Exercise goal — In the entries that follow, the first line to write out is the one containing "Click the blue help toolbar icon", and the last is the one containing "2148x564 pixels.". Reproduce that stretch exactly, with nothing before or after it.

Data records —
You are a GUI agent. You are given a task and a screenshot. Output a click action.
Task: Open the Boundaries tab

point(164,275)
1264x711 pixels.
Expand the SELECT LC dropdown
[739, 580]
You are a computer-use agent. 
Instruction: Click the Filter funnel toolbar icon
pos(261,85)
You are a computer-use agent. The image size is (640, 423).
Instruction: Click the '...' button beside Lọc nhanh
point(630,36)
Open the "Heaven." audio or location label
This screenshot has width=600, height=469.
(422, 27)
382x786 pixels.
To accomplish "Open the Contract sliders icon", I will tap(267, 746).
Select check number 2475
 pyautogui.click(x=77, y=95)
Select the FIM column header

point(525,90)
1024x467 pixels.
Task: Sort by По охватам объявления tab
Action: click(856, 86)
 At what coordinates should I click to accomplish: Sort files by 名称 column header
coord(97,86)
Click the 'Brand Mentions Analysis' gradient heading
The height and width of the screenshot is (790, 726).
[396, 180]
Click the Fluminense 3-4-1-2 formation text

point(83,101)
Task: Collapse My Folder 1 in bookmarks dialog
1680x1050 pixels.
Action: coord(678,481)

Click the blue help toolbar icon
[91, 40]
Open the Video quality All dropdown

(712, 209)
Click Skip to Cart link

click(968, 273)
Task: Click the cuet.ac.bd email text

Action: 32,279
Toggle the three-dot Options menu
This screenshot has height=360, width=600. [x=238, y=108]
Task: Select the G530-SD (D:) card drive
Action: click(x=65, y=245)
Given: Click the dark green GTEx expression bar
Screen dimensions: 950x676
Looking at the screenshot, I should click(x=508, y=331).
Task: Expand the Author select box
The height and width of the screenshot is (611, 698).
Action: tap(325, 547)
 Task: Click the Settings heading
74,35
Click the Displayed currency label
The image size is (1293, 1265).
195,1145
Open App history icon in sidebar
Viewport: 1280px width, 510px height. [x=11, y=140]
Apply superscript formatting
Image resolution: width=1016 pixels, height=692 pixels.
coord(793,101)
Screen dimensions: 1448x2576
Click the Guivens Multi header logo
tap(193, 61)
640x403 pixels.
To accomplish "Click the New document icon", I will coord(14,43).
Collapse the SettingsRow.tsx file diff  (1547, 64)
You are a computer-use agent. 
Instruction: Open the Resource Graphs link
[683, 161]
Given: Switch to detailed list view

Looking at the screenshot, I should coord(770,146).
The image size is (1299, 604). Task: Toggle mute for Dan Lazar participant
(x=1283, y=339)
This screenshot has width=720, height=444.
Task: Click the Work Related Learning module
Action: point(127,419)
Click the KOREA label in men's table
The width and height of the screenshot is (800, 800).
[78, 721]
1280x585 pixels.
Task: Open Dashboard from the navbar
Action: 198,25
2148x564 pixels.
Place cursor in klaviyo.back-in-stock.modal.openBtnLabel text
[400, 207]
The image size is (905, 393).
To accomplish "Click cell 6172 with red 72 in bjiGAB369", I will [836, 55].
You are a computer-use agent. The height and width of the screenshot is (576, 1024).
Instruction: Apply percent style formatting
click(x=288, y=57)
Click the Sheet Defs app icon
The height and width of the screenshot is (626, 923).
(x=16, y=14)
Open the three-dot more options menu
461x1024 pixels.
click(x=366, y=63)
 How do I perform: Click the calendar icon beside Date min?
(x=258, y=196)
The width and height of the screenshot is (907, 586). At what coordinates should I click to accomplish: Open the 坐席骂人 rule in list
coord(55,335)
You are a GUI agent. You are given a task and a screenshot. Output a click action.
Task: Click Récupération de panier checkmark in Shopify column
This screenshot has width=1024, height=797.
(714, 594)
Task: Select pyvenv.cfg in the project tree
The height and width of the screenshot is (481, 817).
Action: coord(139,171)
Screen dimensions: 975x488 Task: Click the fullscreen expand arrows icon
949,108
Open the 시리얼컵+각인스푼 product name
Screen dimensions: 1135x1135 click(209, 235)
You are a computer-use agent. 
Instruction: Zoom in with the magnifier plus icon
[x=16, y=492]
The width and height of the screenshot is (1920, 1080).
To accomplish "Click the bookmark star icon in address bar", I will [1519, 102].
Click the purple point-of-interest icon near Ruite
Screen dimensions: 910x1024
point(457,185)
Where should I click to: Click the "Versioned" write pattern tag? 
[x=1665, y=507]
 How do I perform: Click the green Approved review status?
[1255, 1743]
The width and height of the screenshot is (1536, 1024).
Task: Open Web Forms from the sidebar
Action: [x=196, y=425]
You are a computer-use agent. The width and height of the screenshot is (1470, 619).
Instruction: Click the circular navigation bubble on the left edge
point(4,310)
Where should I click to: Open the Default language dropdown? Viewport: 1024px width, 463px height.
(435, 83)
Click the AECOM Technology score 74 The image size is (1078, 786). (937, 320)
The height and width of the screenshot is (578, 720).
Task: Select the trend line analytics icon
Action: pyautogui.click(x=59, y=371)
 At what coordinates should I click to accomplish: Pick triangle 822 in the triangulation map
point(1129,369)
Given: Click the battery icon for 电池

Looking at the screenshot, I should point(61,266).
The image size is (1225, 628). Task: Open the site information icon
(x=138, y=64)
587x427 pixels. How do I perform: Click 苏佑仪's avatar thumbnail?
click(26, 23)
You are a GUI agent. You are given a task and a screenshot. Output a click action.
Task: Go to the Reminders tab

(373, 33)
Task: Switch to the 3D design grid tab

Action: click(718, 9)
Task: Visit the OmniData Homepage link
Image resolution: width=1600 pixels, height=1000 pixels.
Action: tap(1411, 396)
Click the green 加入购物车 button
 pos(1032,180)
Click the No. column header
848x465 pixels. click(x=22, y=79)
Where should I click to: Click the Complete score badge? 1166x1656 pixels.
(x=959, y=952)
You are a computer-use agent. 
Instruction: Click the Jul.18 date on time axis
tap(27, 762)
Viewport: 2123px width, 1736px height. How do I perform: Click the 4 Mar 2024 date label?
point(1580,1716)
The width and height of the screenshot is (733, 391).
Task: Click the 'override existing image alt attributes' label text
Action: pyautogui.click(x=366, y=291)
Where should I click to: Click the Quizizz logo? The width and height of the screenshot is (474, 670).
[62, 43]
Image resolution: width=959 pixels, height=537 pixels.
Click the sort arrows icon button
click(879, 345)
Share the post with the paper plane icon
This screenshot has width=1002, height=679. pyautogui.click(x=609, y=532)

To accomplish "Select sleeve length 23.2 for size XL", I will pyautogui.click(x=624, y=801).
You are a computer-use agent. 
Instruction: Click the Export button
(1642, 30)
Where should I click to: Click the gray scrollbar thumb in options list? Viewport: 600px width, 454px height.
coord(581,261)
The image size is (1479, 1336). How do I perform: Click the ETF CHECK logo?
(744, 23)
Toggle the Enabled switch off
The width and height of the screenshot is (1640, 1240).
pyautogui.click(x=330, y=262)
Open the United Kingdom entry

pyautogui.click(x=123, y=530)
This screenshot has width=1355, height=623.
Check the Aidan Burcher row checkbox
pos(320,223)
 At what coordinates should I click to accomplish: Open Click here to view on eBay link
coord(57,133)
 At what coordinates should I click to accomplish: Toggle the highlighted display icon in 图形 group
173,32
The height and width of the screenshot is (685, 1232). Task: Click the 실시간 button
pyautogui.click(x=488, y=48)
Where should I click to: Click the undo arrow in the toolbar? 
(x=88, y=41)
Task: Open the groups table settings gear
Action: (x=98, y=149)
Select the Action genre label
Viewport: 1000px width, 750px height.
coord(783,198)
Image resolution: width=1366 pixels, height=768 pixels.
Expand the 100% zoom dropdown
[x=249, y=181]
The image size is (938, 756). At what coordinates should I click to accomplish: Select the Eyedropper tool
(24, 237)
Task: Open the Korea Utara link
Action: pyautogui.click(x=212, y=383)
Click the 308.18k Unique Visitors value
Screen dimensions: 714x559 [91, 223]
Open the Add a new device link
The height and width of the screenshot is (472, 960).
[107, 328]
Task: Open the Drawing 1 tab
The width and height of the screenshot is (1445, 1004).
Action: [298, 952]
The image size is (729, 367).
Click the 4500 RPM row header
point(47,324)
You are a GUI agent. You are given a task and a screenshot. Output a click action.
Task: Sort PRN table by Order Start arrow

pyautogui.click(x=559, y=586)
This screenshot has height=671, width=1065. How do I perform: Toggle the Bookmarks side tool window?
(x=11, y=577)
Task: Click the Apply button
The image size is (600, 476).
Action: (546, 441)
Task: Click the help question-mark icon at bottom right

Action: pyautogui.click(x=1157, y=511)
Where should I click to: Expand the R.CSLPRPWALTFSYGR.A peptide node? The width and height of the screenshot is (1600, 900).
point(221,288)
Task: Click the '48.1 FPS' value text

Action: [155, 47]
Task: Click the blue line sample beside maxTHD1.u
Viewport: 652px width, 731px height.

Answer to the problem —
Click the blue help toolbar icon
[91, 40]
Open the Video quality All dropdown

(712, 209)
Click Skip to Cart link

click(968, 273)
Task: Click the cuet.ac.bd email text

Action: 32,279
Toggle the three-dot Options menu
This screenshot has height=360, width=600. [x=238, y=108]
Task: Select the G530-SD (D:) card drive
Action: click(x=65, y=245)
Given: Click the dark green GTEx expression bar
Screen dimensions: 950x676
Looking at the screenshot, I should click(x=508, y=331).
Task: Expand the Author select box
The height and width of the screenshot is (611, 698).
Action: tap(325, 547)
 Task: Click the Settings heading
74,35
Click the Displayed currency label
The image size is (1293, 1265).
195,1145
Open App history icon in sidebar
Viewport: 1280px width, 510px height. [x=11, y=140]
Apply superscript formatting
Image resolution: width=1016 pixels, height=692 pixels.
coord(793,101)
Screen dimensions: 1448x2576
Click the Guivens Multi header logo
tap(193, 61)
640x403 pixels.
To accomplish "Click the New document icon", I will coord(14,43).
Collapse the SettingsRow.tsx file diff  (1547, 64)
You are a computer-use agent. 
Instruction: Open the Resource Graphs link
[683, 161]
Given: Switch to detailed list view

Looking at the screenshot, I should coord(770,146).
The image size is (1299, 604). Task: Toggle mute for Dan Lazar participant
(x=1283, y=339)
This screenshot has width=720, height=444.
Task: Click the Work Related Learning module
Action: point(127,419)
Click the KOREA label in men's table
The width and height of the screenshot is (800, 800).
[78, 721]
1280x585 pixels.
Task: Open Dashboard from the navbar
Action: 198,25
2148x564 pixels.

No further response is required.